Se ainda não souberes aqui fica uma pequena introdução: O Sistema Nervoso Central funciona enviando impulsos eléctricos através dos nervos para para s unidade motoras destinadas. Este sinal não pode ser sustentado por periodos longos de tempo à maior velocidade. Através de sinais contínuos, o sódio, potássio e outros substratos concentrados diminuem até ao ponto onde as contracções tornam-se lentas e fracas. Eventualmente um estado de inabilidade é atingido para se prevenir de qualquer estímulo adicional. Isto acontece quando perdemos toda a força e só nos apetece largar o peso imediatamente.
Ainda não muito entendido, a emoção e a moral podem influenciar o sistema nervoso central. O “Picanso” para o próximo grande levantamente ou para mais uma rep adicional são ambos exemplos como o sistema nervoso central pode ser forçado para nosso proveito. Ambos este dois exemplos demonstram o controlo do sistema nervoso que nos pode tornar mais fortes, no entanto não é aconselhado estar sempre no “Picanso”, pois a exaustão vai chegar mais cedo ou mais tarde. Isto quer dizer que treinar de uma forma disciplinada e com ética é o melhor método, sem preguiça e sem muitas exaltações.
Então o que é que isto quer dizer ?
Treinar até à falha todos as vezes que se treinar vai levar as células nervosas a um estado de inibição constante levando a uma sobrecarga no sistema nervoso central devido ao aumento substancial de actividade eléctrica . Isto levará certamente ao overtraining, que quer dizer : umas férias do treino. Isto também quer dizer que nem sempre a falha muscular é a que está a ocorrer mas sim a falha no sistema nervoso central, o que quer dizer que os músculos não estão a trabalhar de qualquer forma e o estímulo não está a ser aproveitado.

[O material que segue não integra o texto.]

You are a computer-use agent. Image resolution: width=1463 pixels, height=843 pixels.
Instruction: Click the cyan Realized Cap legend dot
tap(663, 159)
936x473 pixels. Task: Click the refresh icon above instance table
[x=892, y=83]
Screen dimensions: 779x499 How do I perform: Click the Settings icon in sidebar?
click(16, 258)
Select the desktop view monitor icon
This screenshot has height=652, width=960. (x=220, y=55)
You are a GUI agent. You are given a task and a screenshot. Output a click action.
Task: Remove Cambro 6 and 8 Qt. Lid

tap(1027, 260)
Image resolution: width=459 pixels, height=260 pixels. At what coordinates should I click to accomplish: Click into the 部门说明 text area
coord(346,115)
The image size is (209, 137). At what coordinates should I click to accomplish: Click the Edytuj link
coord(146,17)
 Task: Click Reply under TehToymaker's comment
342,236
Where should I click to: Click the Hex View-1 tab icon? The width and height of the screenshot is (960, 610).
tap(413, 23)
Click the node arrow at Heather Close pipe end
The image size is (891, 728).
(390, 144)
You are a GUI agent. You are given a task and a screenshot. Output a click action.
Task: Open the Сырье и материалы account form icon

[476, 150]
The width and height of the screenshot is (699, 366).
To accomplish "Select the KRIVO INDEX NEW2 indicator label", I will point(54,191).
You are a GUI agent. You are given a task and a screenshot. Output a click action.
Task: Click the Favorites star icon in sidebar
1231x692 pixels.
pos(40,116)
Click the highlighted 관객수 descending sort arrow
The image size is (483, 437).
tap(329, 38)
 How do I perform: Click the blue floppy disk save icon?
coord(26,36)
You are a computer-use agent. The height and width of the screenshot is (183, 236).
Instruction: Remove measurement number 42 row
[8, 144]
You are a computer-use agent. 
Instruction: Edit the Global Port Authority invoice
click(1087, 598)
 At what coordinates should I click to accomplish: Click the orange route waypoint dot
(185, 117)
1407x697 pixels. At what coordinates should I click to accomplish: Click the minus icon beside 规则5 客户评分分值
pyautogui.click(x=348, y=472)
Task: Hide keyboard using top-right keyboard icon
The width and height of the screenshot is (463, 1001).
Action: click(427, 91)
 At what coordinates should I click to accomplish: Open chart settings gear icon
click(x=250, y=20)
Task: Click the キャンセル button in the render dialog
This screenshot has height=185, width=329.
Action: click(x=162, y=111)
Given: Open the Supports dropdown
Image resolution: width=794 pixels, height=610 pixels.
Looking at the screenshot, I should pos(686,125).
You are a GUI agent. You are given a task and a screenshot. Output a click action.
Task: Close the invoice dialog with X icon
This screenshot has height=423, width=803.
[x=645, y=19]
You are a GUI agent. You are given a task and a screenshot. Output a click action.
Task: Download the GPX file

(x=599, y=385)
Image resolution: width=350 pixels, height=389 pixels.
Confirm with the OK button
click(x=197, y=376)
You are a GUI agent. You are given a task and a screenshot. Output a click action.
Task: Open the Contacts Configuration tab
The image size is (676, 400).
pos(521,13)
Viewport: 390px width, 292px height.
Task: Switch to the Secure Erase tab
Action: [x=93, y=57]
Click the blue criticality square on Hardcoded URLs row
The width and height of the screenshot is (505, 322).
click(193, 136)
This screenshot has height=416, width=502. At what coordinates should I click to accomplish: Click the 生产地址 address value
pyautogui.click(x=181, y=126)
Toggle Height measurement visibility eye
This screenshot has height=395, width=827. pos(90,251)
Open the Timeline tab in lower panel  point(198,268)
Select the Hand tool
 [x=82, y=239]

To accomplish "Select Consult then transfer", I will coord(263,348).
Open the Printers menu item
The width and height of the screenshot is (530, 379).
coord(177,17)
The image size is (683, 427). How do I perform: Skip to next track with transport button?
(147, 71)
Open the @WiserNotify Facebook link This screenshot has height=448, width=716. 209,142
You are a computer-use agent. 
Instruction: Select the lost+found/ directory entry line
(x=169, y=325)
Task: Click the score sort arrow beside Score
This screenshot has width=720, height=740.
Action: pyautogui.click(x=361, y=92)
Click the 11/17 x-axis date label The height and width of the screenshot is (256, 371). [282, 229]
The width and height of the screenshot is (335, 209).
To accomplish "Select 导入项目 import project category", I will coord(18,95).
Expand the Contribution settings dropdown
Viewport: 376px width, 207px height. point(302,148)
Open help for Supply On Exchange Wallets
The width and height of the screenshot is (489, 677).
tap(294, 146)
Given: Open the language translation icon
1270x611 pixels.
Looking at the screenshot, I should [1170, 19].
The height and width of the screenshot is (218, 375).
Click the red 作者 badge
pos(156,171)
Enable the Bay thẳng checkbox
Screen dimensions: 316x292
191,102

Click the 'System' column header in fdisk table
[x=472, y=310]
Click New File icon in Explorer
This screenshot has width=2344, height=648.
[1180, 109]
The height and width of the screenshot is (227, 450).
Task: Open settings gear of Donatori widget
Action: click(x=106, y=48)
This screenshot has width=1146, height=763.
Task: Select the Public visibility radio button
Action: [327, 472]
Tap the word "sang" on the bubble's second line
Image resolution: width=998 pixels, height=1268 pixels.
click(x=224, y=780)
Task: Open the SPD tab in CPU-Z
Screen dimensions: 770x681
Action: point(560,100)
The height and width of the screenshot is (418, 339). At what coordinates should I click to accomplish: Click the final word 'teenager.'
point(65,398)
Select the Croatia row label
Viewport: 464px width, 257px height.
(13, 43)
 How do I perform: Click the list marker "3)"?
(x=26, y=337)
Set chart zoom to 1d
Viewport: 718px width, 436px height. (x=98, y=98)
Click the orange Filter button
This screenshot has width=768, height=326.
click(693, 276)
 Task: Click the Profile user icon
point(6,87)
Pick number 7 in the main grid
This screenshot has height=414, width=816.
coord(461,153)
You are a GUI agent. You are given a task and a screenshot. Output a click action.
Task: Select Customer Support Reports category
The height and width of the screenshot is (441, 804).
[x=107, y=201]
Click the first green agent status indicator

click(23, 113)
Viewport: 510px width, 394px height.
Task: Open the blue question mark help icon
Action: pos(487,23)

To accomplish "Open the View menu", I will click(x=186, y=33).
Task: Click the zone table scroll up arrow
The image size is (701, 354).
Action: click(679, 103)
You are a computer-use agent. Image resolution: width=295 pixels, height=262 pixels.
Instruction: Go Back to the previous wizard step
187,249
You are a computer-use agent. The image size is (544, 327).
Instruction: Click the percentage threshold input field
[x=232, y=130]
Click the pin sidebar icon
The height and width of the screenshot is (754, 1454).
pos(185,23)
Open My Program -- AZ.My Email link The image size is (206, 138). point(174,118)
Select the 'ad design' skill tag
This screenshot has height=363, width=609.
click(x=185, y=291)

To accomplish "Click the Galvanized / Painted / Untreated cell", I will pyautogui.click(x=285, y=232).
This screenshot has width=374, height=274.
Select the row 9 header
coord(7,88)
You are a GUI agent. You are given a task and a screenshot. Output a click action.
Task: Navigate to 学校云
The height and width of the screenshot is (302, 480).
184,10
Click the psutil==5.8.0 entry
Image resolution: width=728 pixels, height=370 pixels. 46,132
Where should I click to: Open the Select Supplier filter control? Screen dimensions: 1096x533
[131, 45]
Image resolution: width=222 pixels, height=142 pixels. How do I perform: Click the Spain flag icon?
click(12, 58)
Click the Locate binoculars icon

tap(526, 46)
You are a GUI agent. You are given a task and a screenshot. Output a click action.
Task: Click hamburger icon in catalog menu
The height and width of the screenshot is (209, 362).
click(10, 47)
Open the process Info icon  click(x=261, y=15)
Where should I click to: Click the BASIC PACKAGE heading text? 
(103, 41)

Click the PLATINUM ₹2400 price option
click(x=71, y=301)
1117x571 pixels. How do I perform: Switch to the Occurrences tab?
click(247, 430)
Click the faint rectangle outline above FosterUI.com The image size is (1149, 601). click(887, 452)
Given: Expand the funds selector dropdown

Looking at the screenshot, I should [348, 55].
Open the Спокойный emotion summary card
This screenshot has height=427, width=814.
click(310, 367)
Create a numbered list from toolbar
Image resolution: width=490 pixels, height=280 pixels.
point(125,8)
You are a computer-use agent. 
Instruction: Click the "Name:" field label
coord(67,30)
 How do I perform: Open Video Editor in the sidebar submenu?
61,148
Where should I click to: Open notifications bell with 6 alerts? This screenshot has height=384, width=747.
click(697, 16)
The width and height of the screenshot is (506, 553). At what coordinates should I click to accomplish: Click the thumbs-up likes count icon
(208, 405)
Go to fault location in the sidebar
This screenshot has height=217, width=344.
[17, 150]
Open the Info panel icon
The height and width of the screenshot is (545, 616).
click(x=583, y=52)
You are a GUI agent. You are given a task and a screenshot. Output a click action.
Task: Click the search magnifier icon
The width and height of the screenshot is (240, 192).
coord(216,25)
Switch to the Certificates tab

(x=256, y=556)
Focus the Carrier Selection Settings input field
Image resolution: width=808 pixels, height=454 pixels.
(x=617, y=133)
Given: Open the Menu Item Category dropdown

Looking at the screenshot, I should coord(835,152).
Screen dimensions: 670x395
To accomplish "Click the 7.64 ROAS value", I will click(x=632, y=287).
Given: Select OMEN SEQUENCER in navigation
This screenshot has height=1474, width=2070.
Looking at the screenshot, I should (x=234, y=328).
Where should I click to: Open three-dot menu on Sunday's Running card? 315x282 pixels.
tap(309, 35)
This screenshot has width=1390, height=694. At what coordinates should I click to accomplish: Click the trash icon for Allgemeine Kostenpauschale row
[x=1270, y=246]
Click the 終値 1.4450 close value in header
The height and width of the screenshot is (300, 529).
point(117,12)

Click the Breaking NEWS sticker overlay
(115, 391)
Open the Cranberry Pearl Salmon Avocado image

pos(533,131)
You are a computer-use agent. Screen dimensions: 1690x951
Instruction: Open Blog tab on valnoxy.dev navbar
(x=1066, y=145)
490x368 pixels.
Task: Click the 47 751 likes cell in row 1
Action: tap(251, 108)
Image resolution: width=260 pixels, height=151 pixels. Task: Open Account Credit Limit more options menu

Misturando falha muscular e cansaço no sistema nervoso e o que se obtém ? Execução pobre e consequentemente treino fraco e mais propenso a lesões.
Então, em conclusão a isto tudo, falha muscular, sendo ela concêntrica ou isométrica, não é necessária para providenciar o estímulo de crescimento. O que é necessário é uma boa execução dos exercícios, treino continuo e disciplinado, boa alimentação e padrões sólidos de descanso. As fibras precisam de treino suficiente para causar microtrauma e logo a libertação de hormonas regenerativas.
Este artigo demonstrou que o sistema nervoso central é uma peça vital para o treino e que treinar até à falha continuamente será muito difícil de concretizar. Mais uma vez é preciso lembrar que treinar até à falha é uma ferramenta útil para provocar estímulo, mas não é apenas a única.